Jones and another ex-convict, Danny Dixon, had stopped their truck at Hilzendager's liquor store in Point Blank, Texas. One of the men got out, entered the store and shot Hilzendager. Jones blamed Dixon and Dixon blamed Jones, but Jones was eventually convicted of pulling the trigger on the basis of one person's testimony (subsequently recanted) and on one piece of physical evidence: a strand of hair found inside the store and identified as Jones' by a crime lab expert.

That hair tipped the balance between life and death, because Texas law requires corroborating physical evidence in a capital case. Dixon is serving a life sentence; Jones was put to death in 2000.

This month, however, a DNA test determined that the hair did not belong to Jones after all; it belonged to the victim. With no physical evidence, there is now no legal basis for Jones' death sentence.

Some may argue that this miscarriage of justice was an aberration. But Texas' rapid pace of executions, coupled with its abysmal standards for effective representation for defendants, have long made the likelihood of wrongful executions exceedingly high. The state offers a prime example of why the death penalty, which requires 100% accuracy, is so difficult to mete out fairly.

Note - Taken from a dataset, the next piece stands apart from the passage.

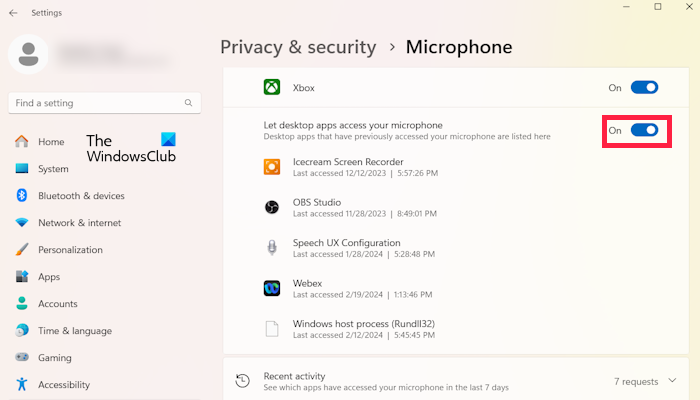
Task: Click the Xbox app icon
Action: click(271, 88)
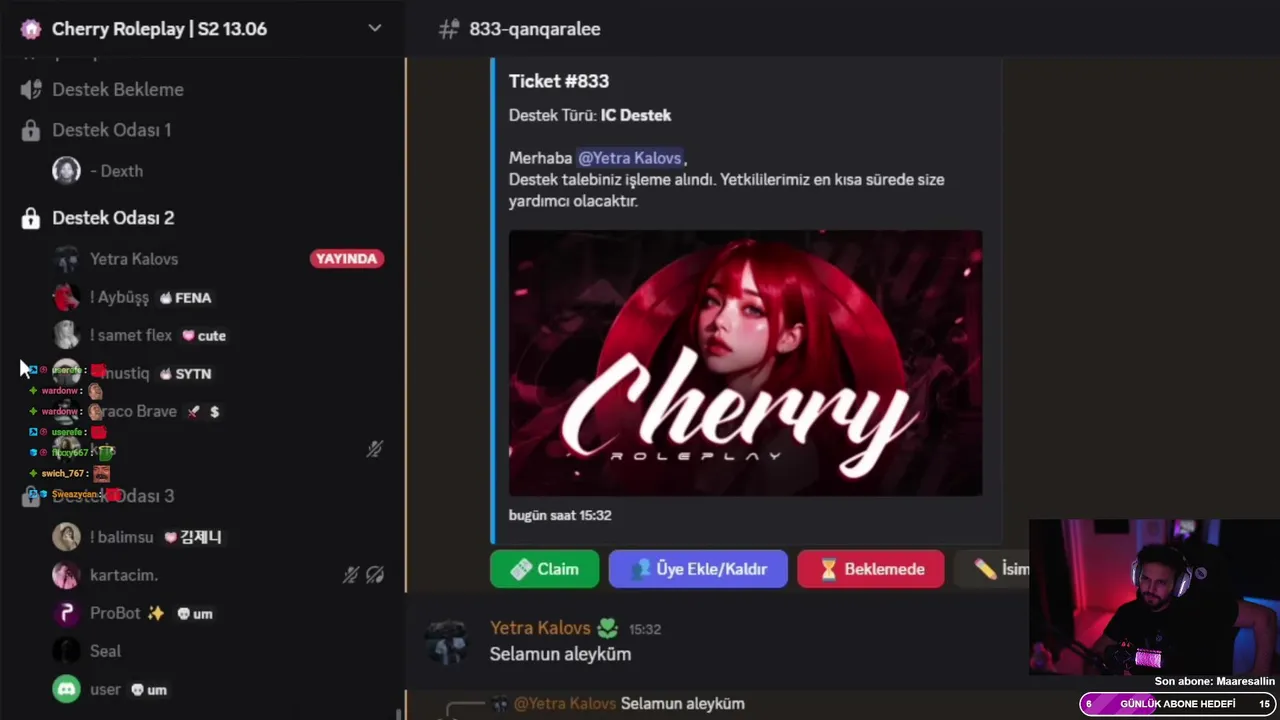1280x720 pixels.
Task: Click the green Claim button
Action: point(544,569)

In fact, the judicial apparatus intentionally blocked DNA testing on the hair. The prosecutor in the case sought to have it destroyed before it could be tested, and the district court and the Texas Court of Criminal Appeals denied Jones' petitions for a DNA test and a stay of execution.

Texas is not alone in seeking to deny convicts the ability to prove their innocence. Despite more than 200 post-conviction exonerations based on DNA evidence, officials across the country still routinely try to stop it from being used. Forty-seven states permit convicted criminals to seek DNA testing — Alaska, Massachusetts and Oklahoma shamefully do not — but even in those states it is not readily available, according to the New York-based Innocence Project. Some states bar convicts who have confessed from post-conviction testing; others place time limits on requests. Alabama and Kentucky allow testing only for death row inmates.

The best way to ensure a just outcome to a case is to broaden access to DNA testing, not restrict it. And in light of Jones' wrongful execution, the states, starting with Texas, should make a commitment to using cutting-edge scientific methods to their fullest. It's true, as some argue, that the DNA test did not exonerate Jones. But it did indict Texas' judicial system.